(Collected data entries)

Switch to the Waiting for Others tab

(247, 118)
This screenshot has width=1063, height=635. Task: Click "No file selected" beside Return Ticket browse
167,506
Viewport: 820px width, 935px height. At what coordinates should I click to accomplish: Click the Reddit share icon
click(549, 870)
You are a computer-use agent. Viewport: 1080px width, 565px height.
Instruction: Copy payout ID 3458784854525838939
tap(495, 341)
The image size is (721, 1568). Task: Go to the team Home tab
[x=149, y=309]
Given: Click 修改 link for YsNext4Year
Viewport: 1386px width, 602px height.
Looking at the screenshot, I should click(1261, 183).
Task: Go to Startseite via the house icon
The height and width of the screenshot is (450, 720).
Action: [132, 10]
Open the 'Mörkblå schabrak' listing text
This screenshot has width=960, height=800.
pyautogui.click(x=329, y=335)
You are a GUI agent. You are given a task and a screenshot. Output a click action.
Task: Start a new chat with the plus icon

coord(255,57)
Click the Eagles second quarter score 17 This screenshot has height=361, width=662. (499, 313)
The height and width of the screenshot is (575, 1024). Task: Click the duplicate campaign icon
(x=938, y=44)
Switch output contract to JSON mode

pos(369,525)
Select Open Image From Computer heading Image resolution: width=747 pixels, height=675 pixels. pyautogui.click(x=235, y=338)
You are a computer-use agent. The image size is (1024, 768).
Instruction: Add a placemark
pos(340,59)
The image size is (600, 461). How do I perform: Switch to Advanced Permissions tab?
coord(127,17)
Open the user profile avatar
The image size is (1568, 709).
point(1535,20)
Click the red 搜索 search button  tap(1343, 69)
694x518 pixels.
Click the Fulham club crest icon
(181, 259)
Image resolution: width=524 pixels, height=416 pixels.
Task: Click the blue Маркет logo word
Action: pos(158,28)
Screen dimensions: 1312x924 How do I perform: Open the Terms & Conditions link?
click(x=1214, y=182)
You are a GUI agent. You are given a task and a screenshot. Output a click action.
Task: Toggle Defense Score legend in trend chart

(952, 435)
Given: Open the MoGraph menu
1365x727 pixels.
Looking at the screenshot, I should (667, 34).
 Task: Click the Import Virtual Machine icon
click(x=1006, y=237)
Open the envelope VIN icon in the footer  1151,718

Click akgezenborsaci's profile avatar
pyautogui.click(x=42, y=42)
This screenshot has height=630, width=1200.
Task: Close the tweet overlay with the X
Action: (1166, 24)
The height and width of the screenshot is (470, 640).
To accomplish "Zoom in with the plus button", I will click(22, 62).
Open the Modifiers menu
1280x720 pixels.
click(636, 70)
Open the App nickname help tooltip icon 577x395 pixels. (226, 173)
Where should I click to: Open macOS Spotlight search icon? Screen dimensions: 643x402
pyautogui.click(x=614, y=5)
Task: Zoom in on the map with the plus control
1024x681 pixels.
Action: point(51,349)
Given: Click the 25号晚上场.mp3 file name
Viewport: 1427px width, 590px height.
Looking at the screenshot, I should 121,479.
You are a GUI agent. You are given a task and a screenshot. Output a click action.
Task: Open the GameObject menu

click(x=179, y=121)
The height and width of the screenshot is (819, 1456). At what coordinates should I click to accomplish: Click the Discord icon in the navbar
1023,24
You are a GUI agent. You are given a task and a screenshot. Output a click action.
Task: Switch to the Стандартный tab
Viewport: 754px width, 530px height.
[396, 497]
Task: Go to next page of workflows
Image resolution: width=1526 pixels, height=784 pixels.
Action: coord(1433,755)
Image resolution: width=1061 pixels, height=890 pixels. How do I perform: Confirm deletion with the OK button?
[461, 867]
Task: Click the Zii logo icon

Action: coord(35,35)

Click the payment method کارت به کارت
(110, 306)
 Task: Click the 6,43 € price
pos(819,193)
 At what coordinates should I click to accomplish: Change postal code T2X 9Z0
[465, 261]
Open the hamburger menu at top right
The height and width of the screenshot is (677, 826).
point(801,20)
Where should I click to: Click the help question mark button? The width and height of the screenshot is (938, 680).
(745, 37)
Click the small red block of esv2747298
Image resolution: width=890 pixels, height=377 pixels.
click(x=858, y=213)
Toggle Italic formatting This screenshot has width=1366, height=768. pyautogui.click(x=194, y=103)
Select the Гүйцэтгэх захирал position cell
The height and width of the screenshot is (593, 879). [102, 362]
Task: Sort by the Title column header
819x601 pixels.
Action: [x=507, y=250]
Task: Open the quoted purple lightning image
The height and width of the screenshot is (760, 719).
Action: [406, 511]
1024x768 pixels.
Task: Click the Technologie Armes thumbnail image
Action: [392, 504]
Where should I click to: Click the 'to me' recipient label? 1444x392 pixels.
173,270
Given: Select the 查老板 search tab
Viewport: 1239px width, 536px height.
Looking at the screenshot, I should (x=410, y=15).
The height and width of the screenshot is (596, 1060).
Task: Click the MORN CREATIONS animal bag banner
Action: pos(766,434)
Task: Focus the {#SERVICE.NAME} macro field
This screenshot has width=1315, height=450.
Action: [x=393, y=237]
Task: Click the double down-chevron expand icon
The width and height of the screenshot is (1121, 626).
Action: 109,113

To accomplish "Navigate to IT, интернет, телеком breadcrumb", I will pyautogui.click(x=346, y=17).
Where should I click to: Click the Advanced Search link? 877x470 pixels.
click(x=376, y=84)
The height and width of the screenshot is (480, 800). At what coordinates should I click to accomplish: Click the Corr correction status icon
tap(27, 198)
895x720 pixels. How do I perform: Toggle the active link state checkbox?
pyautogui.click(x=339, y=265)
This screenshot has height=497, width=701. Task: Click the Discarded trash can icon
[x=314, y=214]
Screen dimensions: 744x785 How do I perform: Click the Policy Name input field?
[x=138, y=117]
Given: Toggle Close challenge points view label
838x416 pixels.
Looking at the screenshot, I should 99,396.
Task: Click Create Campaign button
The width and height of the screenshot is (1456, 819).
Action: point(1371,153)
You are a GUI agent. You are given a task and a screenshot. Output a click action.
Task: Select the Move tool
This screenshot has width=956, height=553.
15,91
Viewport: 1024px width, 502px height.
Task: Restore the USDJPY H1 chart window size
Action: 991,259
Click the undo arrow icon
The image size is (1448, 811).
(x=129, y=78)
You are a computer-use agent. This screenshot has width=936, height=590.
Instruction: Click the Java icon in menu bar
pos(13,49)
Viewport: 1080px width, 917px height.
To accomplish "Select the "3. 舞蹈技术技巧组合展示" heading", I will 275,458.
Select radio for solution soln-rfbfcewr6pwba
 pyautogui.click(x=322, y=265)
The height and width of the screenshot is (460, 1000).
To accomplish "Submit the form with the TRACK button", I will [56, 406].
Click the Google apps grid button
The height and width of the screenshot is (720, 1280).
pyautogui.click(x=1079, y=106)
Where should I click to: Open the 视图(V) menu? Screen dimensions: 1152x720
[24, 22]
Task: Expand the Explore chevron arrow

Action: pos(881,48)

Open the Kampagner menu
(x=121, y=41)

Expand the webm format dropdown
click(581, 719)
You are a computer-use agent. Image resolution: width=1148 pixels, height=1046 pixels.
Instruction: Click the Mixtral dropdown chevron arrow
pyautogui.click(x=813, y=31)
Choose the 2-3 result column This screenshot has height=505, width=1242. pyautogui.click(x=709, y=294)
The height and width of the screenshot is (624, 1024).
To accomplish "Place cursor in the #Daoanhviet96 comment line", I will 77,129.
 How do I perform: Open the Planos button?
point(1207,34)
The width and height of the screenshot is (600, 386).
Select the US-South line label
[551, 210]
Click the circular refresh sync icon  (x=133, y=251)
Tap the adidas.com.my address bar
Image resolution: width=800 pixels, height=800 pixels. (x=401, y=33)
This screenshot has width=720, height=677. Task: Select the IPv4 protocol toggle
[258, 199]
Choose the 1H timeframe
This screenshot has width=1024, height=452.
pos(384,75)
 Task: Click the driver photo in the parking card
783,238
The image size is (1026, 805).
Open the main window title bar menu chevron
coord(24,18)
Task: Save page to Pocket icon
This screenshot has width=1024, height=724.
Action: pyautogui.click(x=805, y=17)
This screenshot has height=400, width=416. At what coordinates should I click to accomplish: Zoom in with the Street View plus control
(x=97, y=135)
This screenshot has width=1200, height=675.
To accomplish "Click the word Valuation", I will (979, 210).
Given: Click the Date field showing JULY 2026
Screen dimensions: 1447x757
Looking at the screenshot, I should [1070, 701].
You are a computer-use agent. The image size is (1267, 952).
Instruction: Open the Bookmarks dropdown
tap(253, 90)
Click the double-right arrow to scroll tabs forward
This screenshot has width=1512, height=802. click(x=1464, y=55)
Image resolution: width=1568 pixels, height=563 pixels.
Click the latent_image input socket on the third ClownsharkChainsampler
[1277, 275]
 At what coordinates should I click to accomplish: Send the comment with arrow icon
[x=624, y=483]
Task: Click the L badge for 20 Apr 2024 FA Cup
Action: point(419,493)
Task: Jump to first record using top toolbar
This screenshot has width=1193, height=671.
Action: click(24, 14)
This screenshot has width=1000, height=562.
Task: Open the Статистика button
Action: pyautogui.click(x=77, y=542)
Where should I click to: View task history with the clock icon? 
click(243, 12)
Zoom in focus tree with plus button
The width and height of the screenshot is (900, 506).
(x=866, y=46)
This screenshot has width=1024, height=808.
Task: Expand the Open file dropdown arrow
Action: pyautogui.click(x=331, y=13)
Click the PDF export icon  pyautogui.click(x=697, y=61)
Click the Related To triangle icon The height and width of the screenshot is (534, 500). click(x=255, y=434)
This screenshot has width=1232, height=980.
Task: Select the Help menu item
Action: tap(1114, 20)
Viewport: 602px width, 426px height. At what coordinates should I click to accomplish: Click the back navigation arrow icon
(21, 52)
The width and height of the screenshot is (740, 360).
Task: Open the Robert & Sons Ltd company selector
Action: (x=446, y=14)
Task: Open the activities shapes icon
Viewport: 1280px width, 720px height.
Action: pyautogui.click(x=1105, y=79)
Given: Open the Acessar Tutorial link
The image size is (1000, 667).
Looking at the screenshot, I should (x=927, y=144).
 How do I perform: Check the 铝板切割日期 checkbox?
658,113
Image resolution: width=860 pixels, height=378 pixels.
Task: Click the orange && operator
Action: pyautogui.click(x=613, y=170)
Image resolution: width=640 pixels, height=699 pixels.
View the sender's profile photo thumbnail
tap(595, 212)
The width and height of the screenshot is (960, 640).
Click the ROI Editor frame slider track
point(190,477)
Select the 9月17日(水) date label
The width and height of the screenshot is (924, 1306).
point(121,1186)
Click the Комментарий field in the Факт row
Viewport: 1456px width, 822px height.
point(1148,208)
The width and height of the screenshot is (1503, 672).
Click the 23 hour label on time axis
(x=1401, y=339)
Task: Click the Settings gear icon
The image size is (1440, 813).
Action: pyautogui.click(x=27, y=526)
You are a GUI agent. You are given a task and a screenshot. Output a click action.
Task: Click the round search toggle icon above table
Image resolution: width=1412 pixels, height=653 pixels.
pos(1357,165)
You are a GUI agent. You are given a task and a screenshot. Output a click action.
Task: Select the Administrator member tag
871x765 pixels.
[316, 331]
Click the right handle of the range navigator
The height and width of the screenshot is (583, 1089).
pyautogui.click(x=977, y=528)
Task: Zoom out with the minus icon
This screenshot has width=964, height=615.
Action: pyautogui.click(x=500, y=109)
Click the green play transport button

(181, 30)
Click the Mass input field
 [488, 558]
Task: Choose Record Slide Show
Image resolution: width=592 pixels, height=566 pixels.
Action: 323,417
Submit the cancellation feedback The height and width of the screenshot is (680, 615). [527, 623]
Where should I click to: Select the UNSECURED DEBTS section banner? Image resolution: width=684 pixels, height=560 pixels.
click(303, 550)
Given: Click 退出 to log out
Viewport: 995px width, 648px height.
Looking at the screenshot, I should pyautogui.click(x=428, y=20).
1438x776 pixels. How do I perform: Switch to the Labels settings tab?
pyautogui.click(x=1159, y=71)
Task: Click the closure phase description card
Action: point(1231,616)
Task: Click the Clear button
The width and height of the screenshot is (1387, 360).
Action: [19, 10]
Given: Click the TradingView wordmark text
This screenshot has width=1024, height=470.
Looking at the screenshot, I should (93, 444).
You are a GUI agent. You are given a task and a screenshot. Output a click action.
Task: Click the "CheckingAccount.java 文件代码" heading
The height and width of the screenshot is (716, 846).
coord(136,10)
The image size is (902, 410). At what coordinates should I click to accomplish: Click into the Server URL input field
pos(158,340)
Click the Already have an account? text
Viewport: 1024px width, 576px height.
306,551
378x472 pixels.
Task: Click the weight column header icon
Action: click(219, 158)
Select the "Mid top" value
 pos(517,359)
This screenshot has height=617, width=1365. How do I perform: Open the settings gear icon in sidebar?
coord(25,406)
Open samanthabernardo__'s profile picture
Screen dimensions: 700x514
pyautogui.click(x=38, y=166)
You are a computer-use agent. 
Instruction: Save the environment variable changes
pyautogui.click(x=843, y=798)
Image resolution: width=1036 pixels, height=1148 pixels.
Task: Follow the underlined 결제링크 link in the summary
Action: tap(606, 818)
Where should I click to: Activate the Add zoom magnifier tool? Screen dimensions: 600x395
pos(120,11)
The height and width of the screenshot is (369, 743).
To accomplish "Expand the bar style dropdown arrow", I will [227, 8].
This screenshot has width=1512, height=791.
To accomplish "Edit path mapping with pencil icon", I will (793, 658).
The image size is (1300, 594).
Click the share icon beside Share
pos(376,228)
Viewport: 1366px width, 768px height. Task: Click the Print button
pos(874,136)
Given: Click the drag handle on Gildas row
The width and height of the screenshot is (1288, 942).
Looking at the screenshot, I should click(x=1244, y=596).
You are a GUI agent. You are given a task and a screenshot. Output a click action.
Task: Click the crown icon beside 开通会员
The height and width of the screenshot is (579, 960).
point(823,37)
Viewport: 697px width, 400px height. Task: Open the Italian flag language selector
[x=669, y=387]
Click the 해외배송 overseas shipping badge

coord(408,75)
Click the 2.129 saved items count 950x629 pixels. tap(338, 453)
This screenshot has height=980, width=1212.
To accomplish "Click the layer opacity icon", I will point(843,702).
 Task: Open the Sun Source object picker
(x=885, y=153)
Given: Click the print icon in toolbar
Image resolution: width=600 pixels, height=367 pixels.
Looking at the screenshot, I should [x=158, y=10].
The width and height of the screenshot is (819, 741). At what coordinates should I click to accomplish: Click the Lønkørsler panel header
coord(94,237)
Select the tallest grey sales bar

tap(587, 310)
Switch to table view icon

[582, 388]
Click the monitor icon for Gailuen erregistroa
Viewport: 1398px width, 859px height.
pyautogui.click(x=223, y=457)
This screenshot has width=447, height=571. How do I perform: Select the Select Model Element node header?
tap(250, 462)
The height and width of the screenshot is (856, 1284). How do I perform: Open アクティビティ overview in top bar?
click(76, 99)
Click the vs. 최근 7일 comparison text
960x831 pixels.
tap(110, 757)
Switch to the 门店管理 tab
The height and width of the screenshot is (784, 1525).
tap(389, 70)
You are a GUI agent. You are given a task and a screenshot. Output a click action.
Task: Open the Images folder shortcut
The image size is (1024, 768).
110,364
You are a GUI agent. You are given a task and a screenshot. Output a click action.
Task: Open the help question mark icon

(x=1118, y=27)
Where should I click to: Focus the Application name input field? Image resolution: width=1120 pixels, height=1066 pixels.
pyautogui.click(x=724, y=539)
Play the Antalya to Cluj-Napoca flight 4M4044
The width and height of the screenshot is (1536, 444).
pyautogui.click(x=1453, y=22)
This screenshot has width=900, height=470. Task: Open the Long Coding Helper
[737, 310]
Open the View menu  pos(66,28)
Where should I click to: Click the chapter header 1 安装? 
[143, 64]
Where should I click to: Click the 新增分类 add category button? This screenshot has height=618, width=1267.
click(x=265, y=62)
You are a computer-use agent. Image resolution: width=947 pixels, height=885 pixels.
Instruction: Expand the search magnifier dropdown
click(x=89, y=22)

▶ WHAT YOU WILL DO
Copy out every line of the data in which the word "toolbar" is found.

▶ EXERCISE RESPONSE
Task: Jump to first record using top toolbar
Given: Click the print icon in toolbar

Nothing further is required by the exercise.